Spanning some 400 miles, the vast Northern Forest crosses upstate New York, Vermont, New Hampshire, and northern Maine — and research teams at the University of Vermont Rubenstein School of Environment and Natural Resources are making new uses of data gleaned from satellite imagery to learn how climate change, and other pressures, may be affecting sugar maples and their neighboring tree species in the forest.
“The traditional approach to doing ecological research is to have certain locations or plots that we go to and study — but that really only tells you what is happening at a single place. And we have so much variability across this landscape,” says Jennifer Pontius, a research associate professor and director of the Environmental Sciences Program in the Rubenstein School. Field studies are still important — but, she says, “If we really want to understand what is happening, satellite imagery gives us that much larger perspective.”
Pontius works with graduate and undergraduate students to collect, study, and interpret geospatial data collected by imaging satellites as they orbit on paths that traverse the Northern Forest. She and her associates work through the Spatial Analysis Lab, a research facility at the Rubenstein School that specializes in using geospatial technologies, such as satellite imaging, to develop new applications for managing natural resources and understanding biodiversity.

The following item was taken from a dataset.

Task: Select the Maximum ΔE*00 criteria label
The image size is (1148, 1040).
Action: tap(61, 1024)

“Because a satellite is constantly orbiting the globe, it comes back on a regular return interval, so it gives you a time series,” Pontius says. “This is a really great opportunity to examine change. These satellites have sensors that can see wavelengths far beyond the visible spectrum — and that’s where a lot of information, particularly about vegetation, is held.”

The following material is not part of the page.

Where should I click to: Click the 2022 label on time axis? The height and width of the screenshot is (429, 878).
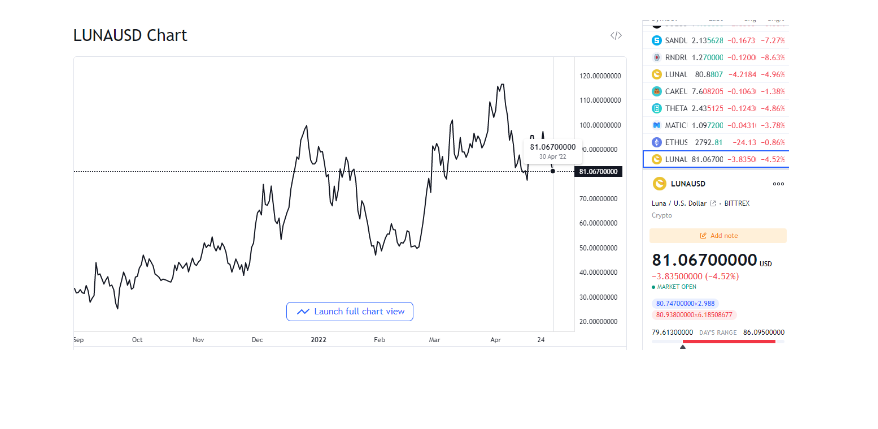pos(318,340)
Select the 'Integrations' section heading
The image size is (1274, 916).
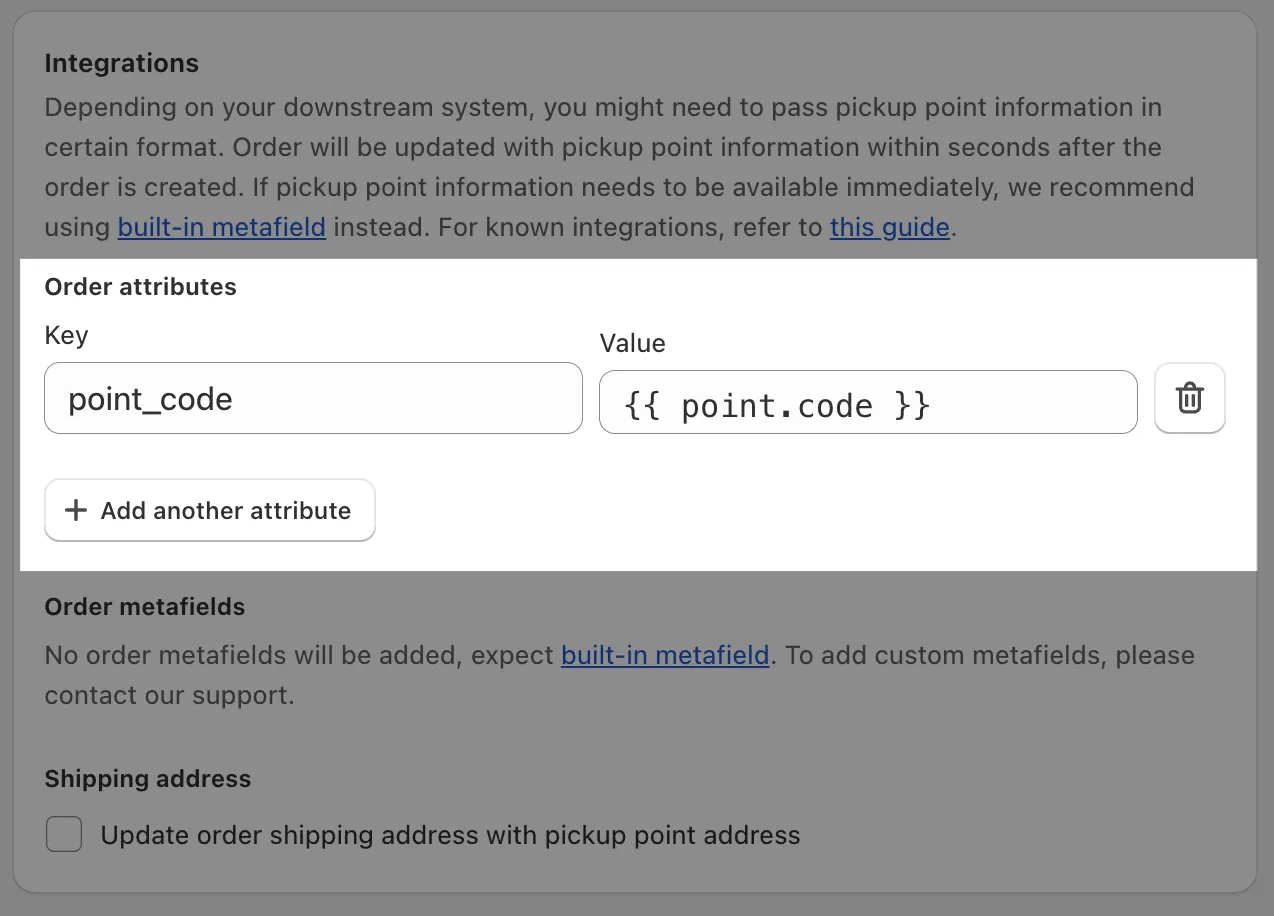[x=121, y=63]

“If you think about how a plant absorbs and then reflects light, it tells you a lot about the structure and the chemical composition of that plant,” explains David Gudex-Cross, a Ph.D. student who has been working with Pontius to look at changes in Northern Forest tree canopies. “You can tell when the leaves are photosynthesizing, if the leaves are stressed. You can tell a lot about forest health, forest vegetation density, changes, and fragmentation in the forested landscape.”
“We Are Seeing Changes”
Pontius is a research ecologist with the U.S. Forest Service and principal investigator with the Forest Ecosystem Monitoring Cooperative, a partnership effort between UVM, the Vermont Agency of Natural Resources, and the U.S. Forest Service. Her work integrates these sophisticated imaging technologies with fieldwork and other traditional means of gathering natural resource data. “You really have to be a bit of a jack-of-all-trades,” she says with her characteristic happy laugh.
Her collaboration with Gudex-Cross has turned up an unexpected finding: for reasons not yet fully understood, sugar maples in the Northern Forest appear to be losing ground in their coexistence with American beech, a species that commonly shares the sugar maples’ locations.

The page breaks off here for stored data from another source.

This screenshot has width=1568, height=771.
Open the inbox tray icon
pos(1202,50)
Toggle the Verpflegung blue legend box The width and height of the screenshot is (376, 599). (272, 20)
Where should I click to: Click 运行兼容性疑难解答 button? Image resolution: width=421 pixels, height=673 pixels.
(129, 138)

Not only are sugar maples symbolic of the Northern Forest, they’re vital to the economies of Vermont and its forestland neighbors because they produce the sap that becomes maple syrup. Through complex, exhaustive analyses of satellite images and the data they produce, Pontius and Gudex-Cross have found that maples, in their competition with beech, appear not to be thriving the way they have in years past.
“We’re not necessarily seeing dead trees, but we are seeing changes in the composition of the canopy,” Gudex-Cross explains. “Beech appear to be outcompeting sugar maple in many areas historically dominated by the latter. Long-term, that may result in mortality.”
Change in basal area of sugar maple from 1985 to 2015 in northeastern New York and northwestern Vermont.
Why is this happening? “David pulled in a whole bunch of spatial environmental variables, to try to answer that question,” Pontius says.
And although the causes aren’t wholly clear, “climate was a major factor,” says Gudex-Cross. Climate change can’t be said to be killing the sugar maples, he adds — “but it definitely is causing changes in those competitive dynamics. It’s altering who is going to win out in the long term.”
The project found similar changes at higher elevations, between the evergreens balsam fir and red spruce. Balsam fir, the classic Christmas-tree species, appears to be waning as its compatriot species red spruce expands.
So far at least, Pontius says, “These are subtle changes. If we can see them early enough, we can change our management strategies to help mitigate — or prevent — some of these problems.”
“It Worked!”
Undergraduates also join with Pontius through the Spatial Analysis Lab research. Emma Tait ’17, a UVM geography major who minored in geospatial technologies in the Rubenstein School, worked on a project with Pontius and Shelly Rayback, of the UVM Geography Department, that used data gathered from both remote sensing and field data collection to create a new model for predicting trends in forest growth.
“The most exciting thing,” Tait says, “was that it worked! We got results that were statistically significant for individual species. I began the project with only a small understanding of statistics,” she recalls, “and a slightly better (though still small) understanding of dendrochronology,” the study of growth rings in trees and what they reveal. “By the end, I knew significantly more about statistics, about dendrochronology, and about how they worked together with the remote sensing data to create the model.
“The most meaningful thing was the amount I learned,” Tait adds. “It was also very rewarding, after the model had been made, to apply it to remote sensing images and be able to map predicted forest growth trends and understand what the map meant and why it was significant. I probably learned more through this project than I ever did — or would have — in any class.”